Khaled Desouki/ Stringer

La cosecha de seguridad de Egipto

LONDRES – “Los egipcios me han hecho un pedido” declaró el general Abdelfatah Al-Sisi, presidente de Egipto, en 2013. Apenas tres semanas después de llevar a cabo el golpe militar más brutal de la historia de Egipto, quería que "todos los egipcios honorables y decentes" salieran a las calles a marchar por los militares, otorgándole así a él y su ejército "el mandato y la orden de luchar contra la posible violencia y el terrorismo". Decenas de miles de egipcios respondieron a su llamado. Sin embargo, tres años después, la violencia y el terrorismo que Sisi se comprometió a evitar continúan siendo una poderosa realidad.

De hecho, los propios militares han estado entre los principales autores e instigadores de la violencia. Su declaración de liderazgo incluyó medidas enérgicas contra todos quienes protestaron contra el derrocamiento del primer presidente resultante de elecciones libres en Egipto, Mohamed Morsi. La ofensiva culminó el 14 de agosto de 2013 cuando los militares tomaron por asalto las sentadas en las plazas de Rabaa en El Cairo y al-Nahda en Guiza, y llevaron a cabo lo que Human Rights Watch llamó la "peor matanza masiva ilegal en la historia moderna de Egipto" y "un probable crimen contra la humanidad”. Más de 1000 manifestantes murieron en menos de 10 horas. El Centro de Derechos Sociales y Económicos de Egipto registró 932 cuerpos completamente documentados, 294 cuerpos parcialmente documentados y 29 cuerpos indocumentados, entre los que se contaban 17 mujeres y 30 adolescentes.

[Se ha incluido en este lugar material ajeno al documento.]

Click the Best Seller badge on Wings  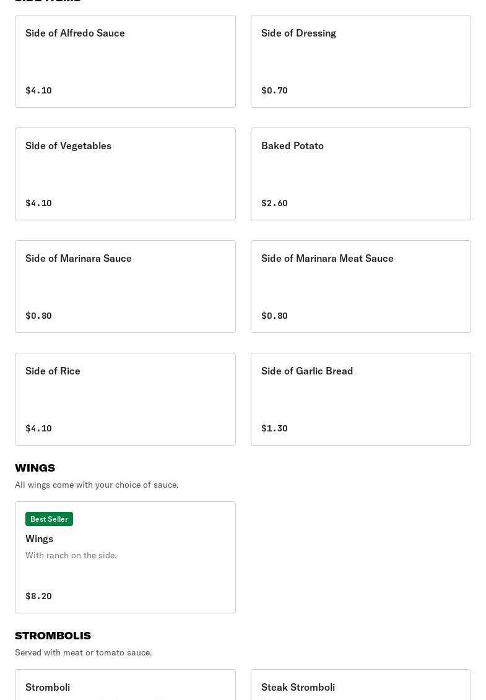(x=49, y=519)
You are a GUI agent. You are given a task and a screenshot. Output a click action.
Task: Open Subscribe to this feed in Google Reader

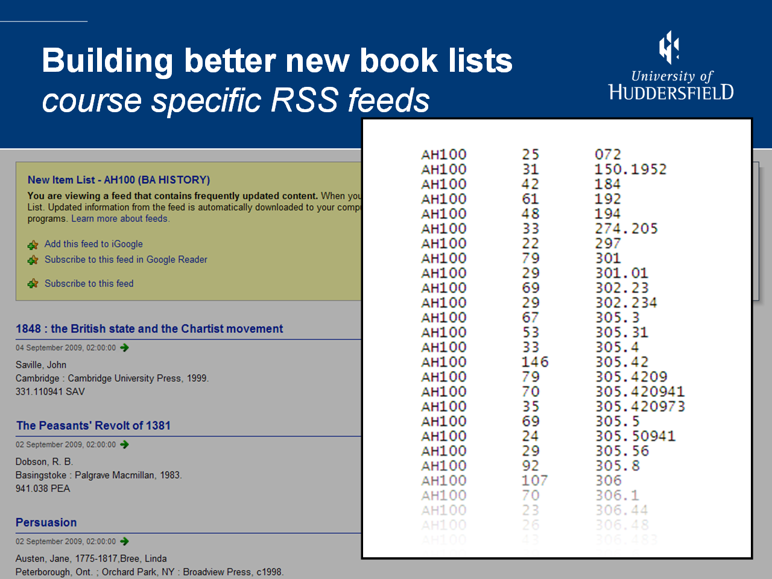pos(125,259)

El mensaje fue claro: quienes detentaban el poder estaban a todas luces convencidos de que erradicar a sus opositores era una estrategia mejor que la de incluirlos. Los activistas políticos jóvenes que deseaban un cambio rápido se dieron cuenta de que las elecciones, las huelgas y las sentadas no cambiarían un régimen corrupto... y bien podrían tener como resultado sus muertes.